I want to thank Sen. Susan Collins for introducing Sen. Jeff Sessions when he appeared before the Senate Judiciary Committee for his confirmation hearing for attorney general. There have been many negative reports about Sessions in the press, but I respect Collins for standing up against those criticisms because she knows him. She said that she has known him for 20 years, and she has found him to be a “person of integrity, a principled leader, and a dedicated public servant.”

We live in an age when organized groups on the left and the right thrive on stigmatizing persons in public life. Collins knew that her support of Sessions’ nomination would result in harsh attacks from the extreme left. But she came before the committee to support a man with whom she did not always agree, but knew and respected.

I am very glad that Collins stood up for Sessions, and I think we are all very fortunate that she is our senator.

Becky Morris

Waterville

Repealing Obamacare will destroy lives

Eliminating the Affordable Care Act is not only morally wrong, but it doesn’t even make sense. When we eliminate the ability of individuals to access health care, we reduce their lifespan and quality of life.

When people don’t have health care, they don’t seek help for a very long time, and they wind up in the emergency room, which is more expensive. By that time, the disease is likely much more advanced and much more expensive to treat.

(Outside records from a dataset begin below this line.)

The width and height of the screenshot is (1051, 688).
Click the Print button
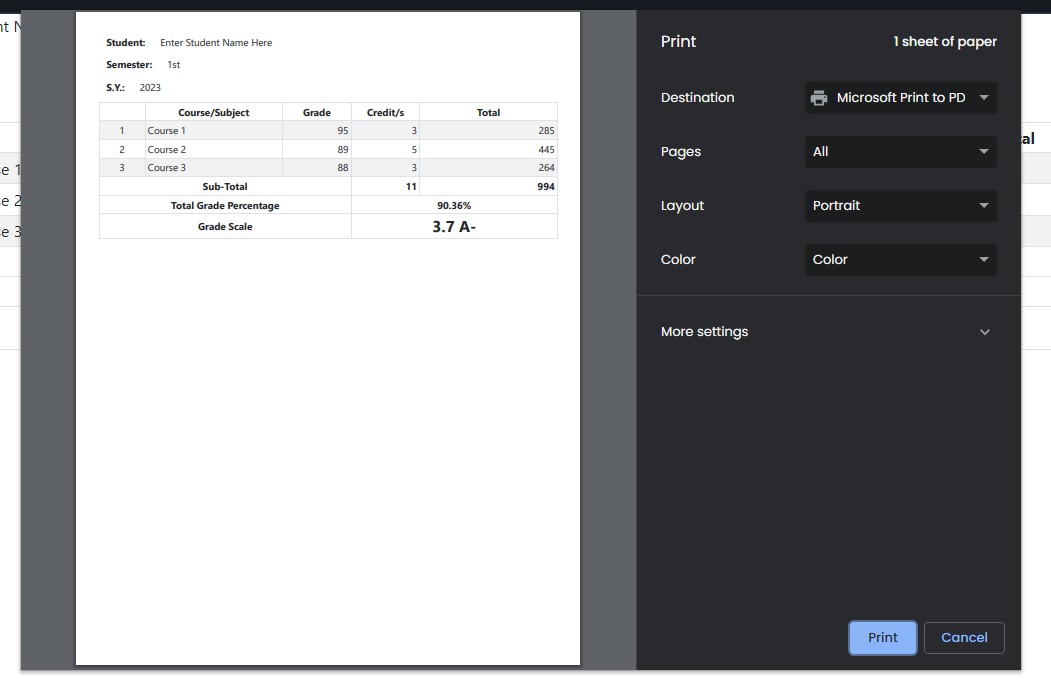click(x=882, y=637)
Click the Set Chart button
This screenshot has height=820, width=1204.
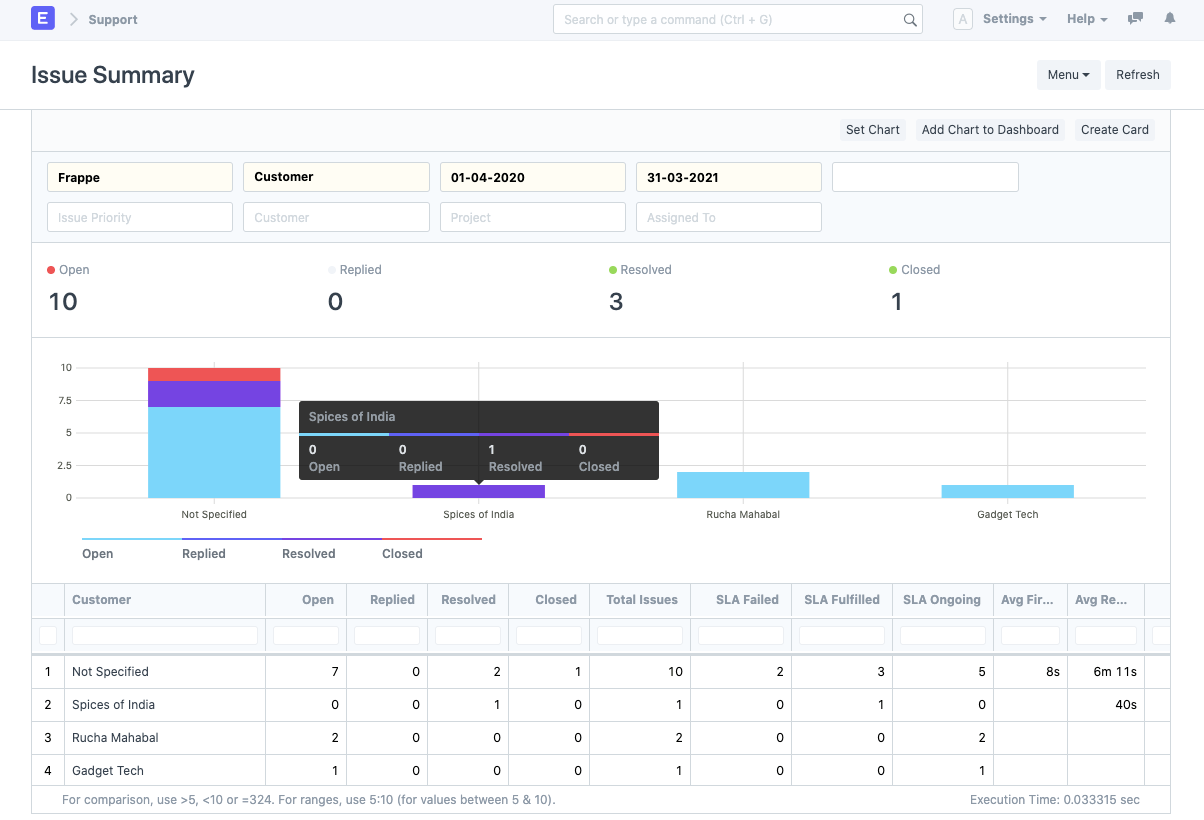point(872,130)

This is not the way to do health care.

Additionally, we are destroying people’s lives by allowing cancer, infections, diabetes, chronic pain, mental illness and other problems to go unchecked.

That’s why Sen. Susan Collins should support protecting the Affordable Care Act or ensuring that any replacement will be immediate and cover everyone.

Lee Giles

Veazie

Obamacare helps disabled Mainers

In the debate over the Affordable Care Act, a large group of people who often are overlooked in the debate are the disabled.

Many know that once someone becomes disabled, she often has access to health care, but when she is in the process of applying, she is paying for her doctors’ visits out of pocket. The process for qualifying for disability can sometimes take years, and during that time, often in the early stages of battling health issues, people are left with inadequate medical care or a mountain of debt.

But with the Affordable Care Act, Medicaid expansion (in states where it has expanded) allows people in that process to receive adequate medical care and to receive the necessary proof of their disability in the first place.

Here in Maine, we’ve already seen the ramifications of Medicaid not being expanded. People drop out of the workforce because they can’t manage their illnesses. People become permanently disabled because they couldn’t access early treatment, and people with mental health disabilities are unable to access the services that keep them going.

That’s why we need our entire congressional delegation to protect the Affordable Care Act. Then, this year, Maine needs to expand Medicaid to our 70,000 friends, family and neighbors.